SPOILER ALERT FROM THE START
Time travel is a funny old thing. There’s a moment in Meet the Robinsons where the main character is almost adopted by his future wife and it’s just a bit weird. The ramifications of all the time travel shenanigans in Disney’s sparky, enjoyable sci-fi are the kind that make your head hurt and cause you to question whether it all made sense in the first place. For instance – and this will only make any sense if you have seen the film – if older Goob had never met younger Goob and told him to be bitter would any of this have happened? But how would older Goob have known to be bitter in the first place in order to tell his younger self to remain that way? How come the exact same version of the future is restored after Lewis fixes everything (with some additions) given the chaos theory that the rest of the film seems to have employed? Surely the very act of meeting himself would cause a gigantic shift in the makeup of the world he visits?
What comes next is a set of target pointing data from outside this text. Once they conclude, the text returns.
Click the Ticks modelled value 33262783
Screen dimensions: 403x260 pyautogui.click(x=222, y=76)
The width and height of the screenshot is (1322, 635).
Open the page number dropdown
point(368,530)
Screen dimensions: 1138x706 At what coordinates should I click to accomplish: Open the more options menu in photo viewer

Not everything seems to have been thought through here, but then the same accusation can be levelled at excellent time travel films like Back to the Future and Looper. When time travel is thought through too much, you get irredeemably boring films like Primer. Time travel films have to be taken with a generous pinch of salt and a healthy suspension of disbelief and if you ignore the questions raised by the dubious teleological mechanics of the plot then Robinsons is a whole lot of fun. The fact that these questions are being raised in the first place demonstrates that it is the most narratively ambitious film in the canon yet, a smart story that aims for Pixar and just about hits it. It is rather telling, then, that this is the first Disney film with John Lasseter as the creative head of animation.
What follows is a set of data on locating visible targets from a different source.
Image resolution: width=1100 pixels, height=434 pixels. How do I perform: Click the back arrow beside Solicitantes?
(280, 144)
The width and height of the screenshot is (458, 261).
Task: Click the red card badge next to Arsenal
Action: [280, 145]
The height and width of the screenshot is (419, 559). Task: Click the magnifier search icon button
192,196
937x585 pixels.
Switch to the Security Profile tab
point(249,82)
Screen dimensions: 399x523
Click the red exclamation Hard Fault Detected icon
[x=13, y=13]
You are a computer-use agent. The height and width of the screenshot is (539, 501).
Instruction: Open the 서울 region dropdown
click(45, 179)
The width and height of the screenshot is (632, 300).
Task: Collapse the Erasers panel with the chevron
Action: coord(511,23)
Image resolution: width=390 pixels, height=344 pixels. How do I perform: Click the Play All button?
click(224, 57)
This ambition makes for a film that is almost breathless in its execution, zipping at a considerable pace through the main events of the story. Opening on a rainy night in some nondescript American city, an anxious mother leaves her son on the steps of an orphanage before fleeing at a noise. From there the young Lewis’ abandonment issues and love of invention are quickly established, before he is whisked into the future and meets a family with a surname you can probably guess. It’s so speedy that you barely stop to think about the narrative inconsistencies and that’s the point; this is sharp yet silly fun from a studio that had, for several years by this point, been severely lacking it. There’s also an unusually ambiguous ending as the identity of that mother in the rain is never established, which leaves the film with a peculiarly melancholic aftertaste that the makers of Chicken Little would never dare to attempt.
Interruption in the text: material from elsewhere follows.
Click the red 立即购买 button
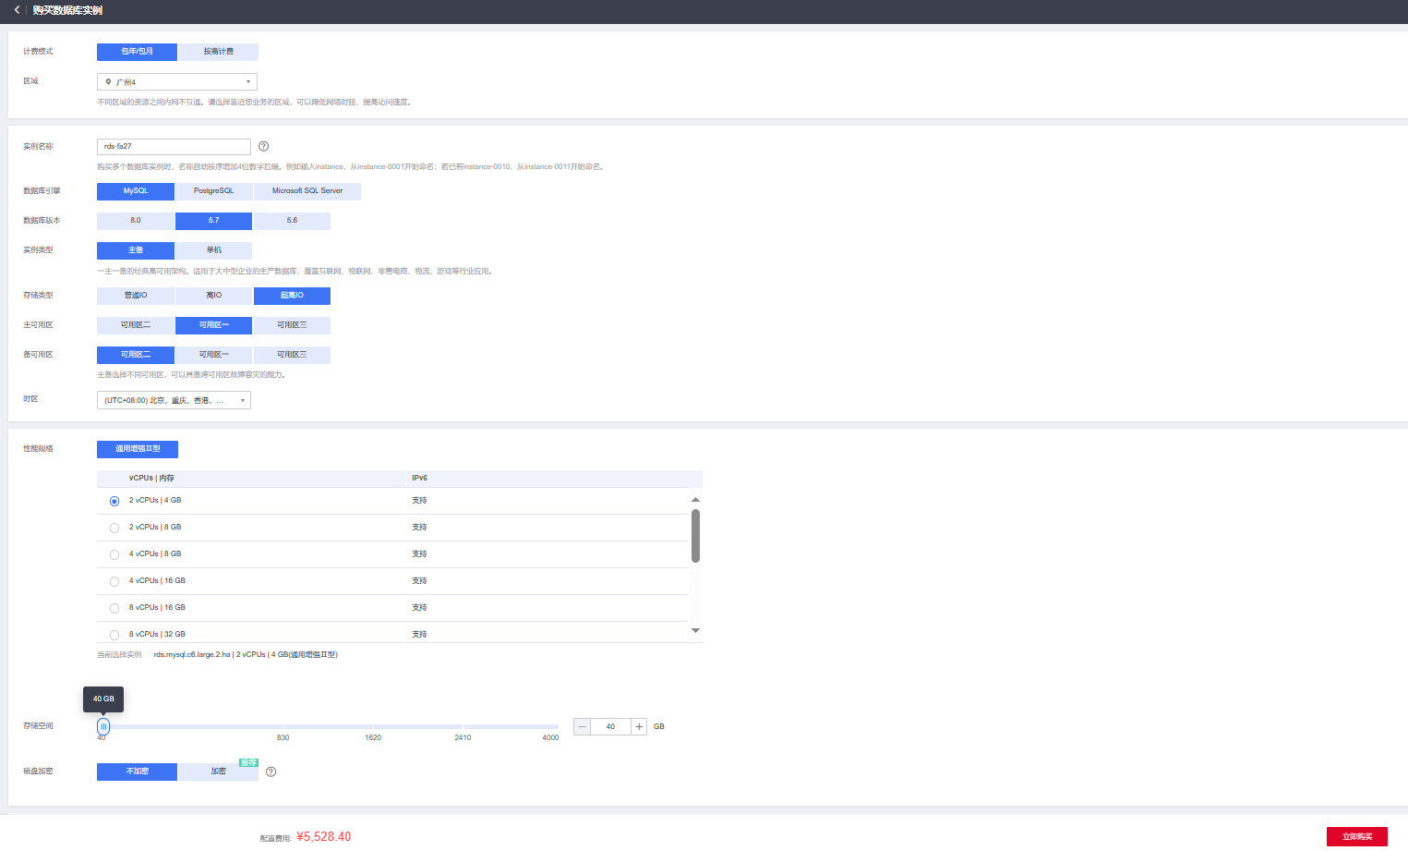 1356,836
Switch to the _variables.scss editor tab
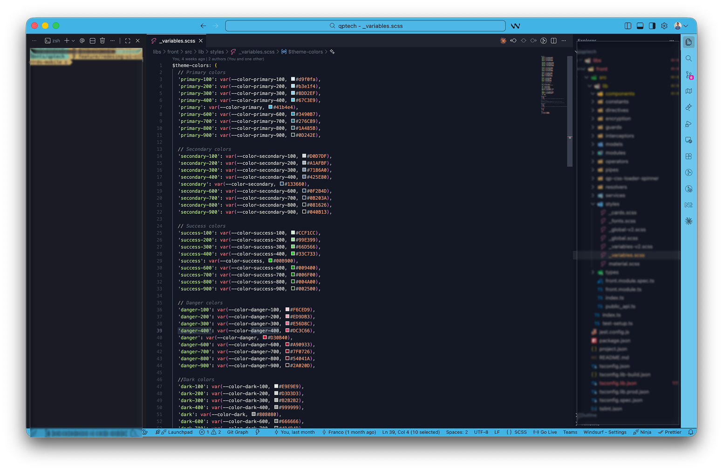This screenshot has width=723, height=471. [176, 40]
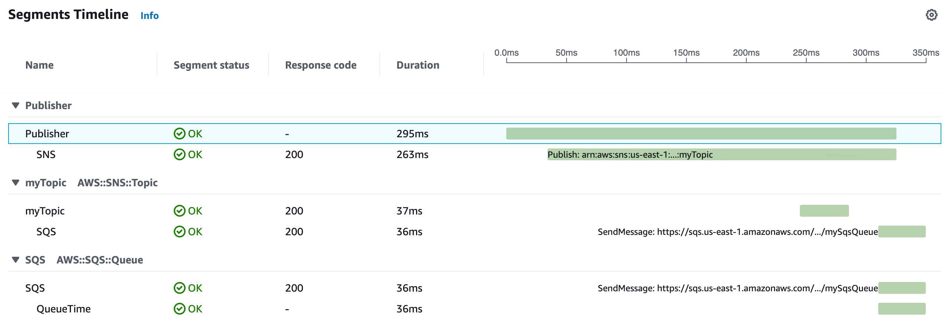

Thematically it’s slightly immature but it marks a giant step forward from the facile daddy issues of their last film. Both the hero and villain are orphans, a quick shortcut to emotional problems and themes of isolation, abandonment and family. Lewis’ desire to belong to something feels familiar, but it is balanced nicely by the theme of failure as a necessity in success. The biggest appeal of the future family is that they celebrate his failure as a step on the road to success. It’s a celebration of human invention and progress that lands an unexpectedly emotional punch with a closing tribute to Walt Disney, who inspired the central motto of the film: Keep Moving Forward.
After a few films of languishing in the doldrums of mediocrity and after the atrocious Chicken Little, Meet the Robinsons marks the start of a new era for Disney that combines wit and ideas as well as classier, smoother animation to convey them. Lasseter’s contribution was a lifeline to a struggling studio and Robinsons pleasingly hints that the once great House of Mouse was still capable of brilliance.